Sur l’écran géant, on voyait le président Lula pleurer de joie en embrassant Pelé à Copenhague, enroulé dans le drapeau auriverde. L’enfant analphabète, petit cireur de chaussures, devenu ouvrier métallurgiste, leader syndical, ennemi de la dictature puis président à sa quatrième tentative, ramenait au Brésil son plus beau trophée. Mais le vent a tourné. Le Brésil traverse aujourd’hui des heures sombres.

Le président par intérim Michel Temer, hué le 5 août à la cérémonie d’ouverture par le public du Maracana, a été brocardé pendant les JO dans les stades par des manifestants isolés. Il s’est fait porter pâle dimanche à la cérémonie de clôture, pour s’épargner une nouvelle bronca. Au prix d’un couac protocolaire: il lui revenait de passer le relais olympique au Premier ministre japonais en vue des JO de Tokyo-2020.

‘Relever la tête?’

« C’est l’heure de relever la tête, avec la grandeur de notre Brésil », a lancé Temer samedi soir en célébrant sur Twitter l' »historique » première médaille d’or olympique de la « Seleçao » de football, emmenée par Neymar.

La fête à peine finie, les Brésiliens s’apprêtent à vivre de nouveaux jours « historiques », mais beaucoup moins consensuels: le Sénat ouvrira jeudi l’étape finale du procès en destitution de la présidente de gauche Dilma Rousseff, suspendue de ses fonctions en mai.

Accusée de maquillage des comptes publics, Mme Rousseff proclame son innocence, se dit victime d’un « coup d’Etat » institutionnel ourdi par « l’usurpateur » Temer, son vice-président devenu rival. Les Brésiliens sont désabusés et divisés, entre deux présidents aussi impopulaires l’un que l’autre.

Quant à Lula, il caresse le rêve d’un nouveau destin présidentiel en 2018 que la justice risque d’étouffer dans l’oeuf.

Inculpé dans le scandale Petrobras, qui éclabousse presque toute l’élite politique, il est soupçonné d’avoir joué un rôle central dans le système de répartition des pots-de-vin détournés du groupe pétrolier public entre les partis de son ancienne coalition.

‘Rio d’avant et après les JO’

« Pour nous Brésiliens, c’est un orgueil d’avoir été hôtes des Jeux. Mais nous vivons un moment très triste qui restera marqué pour toujours », résume Fernanda Corezola, une fonctionnaire de Porto-Alegre. Les autorités de Rio soulignent que les JO ont été relativement peu coûteux, financés à 60% par des capitaux privés.

Mais beaucoup pensent, comme Guilherme Dias, un instituteur de 38 ans: « Cette fête de travaux surfacturés n’a pas été faite pour le peuple, les compétitions ont eu lieu loin des quartiers défavorisés » et ont divisé la ville entre riches et pauvres.

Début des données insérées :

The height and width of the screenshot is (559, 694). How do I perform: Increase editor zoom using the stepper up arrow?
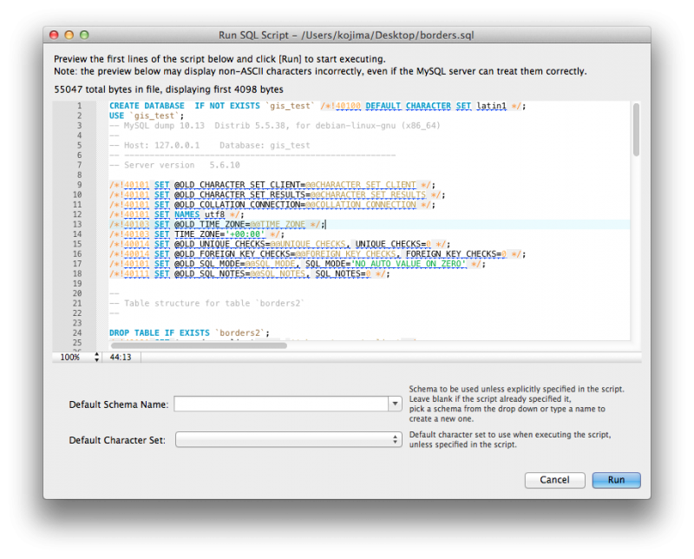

L’héritage des JO à Rio est toutefois indéniable, en particulier en matière de transports.

Construction de dizaines de kilomètres de voies exclusives de bus, d’une nouvelle ligne de métro, d’un tramway: 63% des Cariocas auront accès aux transports publics en 2017, contre à peine 17% en 2009.

La zone portuaire historique à l’abandon a été spectaculairement revitalisée, avec des musées, un tramway et des docks transformés en promenade. Les Cariocas de toutes conditions se la sont réappropriée par centaines de milliers tout au long des JO, dans une ambiance festive.

La capacité hôtelière de Rio, indigne de son potentiel touristique, a doublé. L’aéroport international vieillot s’est doté d’un nouveau terminal.

« Le JO sont un catalyseur, mais ils n’ont jamais prétendu résoudre tous les problèmes », a souligné le président du CIO Thomas Bach. « Pratiquement aucun chantier d’infrastructure n’avait vu le jour depuis des décennies à Rio et la préparation des Jeux a créé des dizaines de milliers d’emplois. Je suis convaincu que dans l’avenir, les Cariocas diront qu’il y a eu le Rio d’avant et celui d’après les JO ».

Ceux pour qui rien n’a vraiment changé, ce sont les deux millions de Cariocas (30% de la population) vivant dans des favelas misérables et insalubres, otages de la violence des trafiquants de drogue et de la police.

Des JO de Rio, on retiendra, outre les images de Bolt et Phelps, celles de la première équipe olympique de réfugiés.

Et celle de cette fillette scrutant depuis la terrasse de sa favela les feux d’artifice du Maracana, illuminant au lointain la nuit de la « Ville merveilleuse ».